# INFORMATION

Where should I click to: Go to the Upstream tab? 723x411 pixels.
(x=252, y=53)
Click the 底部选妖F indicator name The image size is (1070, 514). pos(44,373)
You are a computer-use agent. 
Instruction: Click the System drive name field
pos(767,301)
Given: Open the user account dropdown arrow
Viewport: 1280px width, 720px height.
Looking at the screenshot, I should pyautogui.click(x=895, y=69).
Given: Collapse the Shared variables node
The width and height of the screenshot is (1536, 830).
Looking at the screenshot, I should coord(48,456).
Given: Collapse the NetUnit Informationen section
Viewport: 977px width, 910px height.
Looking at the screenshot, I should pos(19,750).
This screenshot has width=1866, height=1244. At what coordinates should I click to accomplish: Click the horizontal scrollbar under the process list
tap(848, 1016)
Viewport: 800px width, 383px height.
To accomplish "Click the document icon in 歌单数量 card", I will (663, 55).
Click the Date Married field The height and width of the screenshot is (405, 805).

# WORK TASK
Could you repeat exactly the lines above from the line with "The width and" up to and including the line with "Viewport: 800px width, 383px height.", and only those?

# EXERCISE SOLUTION
The width and height of the screenshot is (1536, 830).
Looking at the screenshot, I should coord(48,456).
Given: Collapse the NetUnit Informationen section
Viewport: 977px width, 910px height.
Looking at the screenshot, I should pos(19,750).
This screenshot has width=1866, height=1244. At what coordinates should I click to accomplish: Click the horizontal scrollbar under the process list
tap(848, 1016)
Viewport: 800px width, 383px height.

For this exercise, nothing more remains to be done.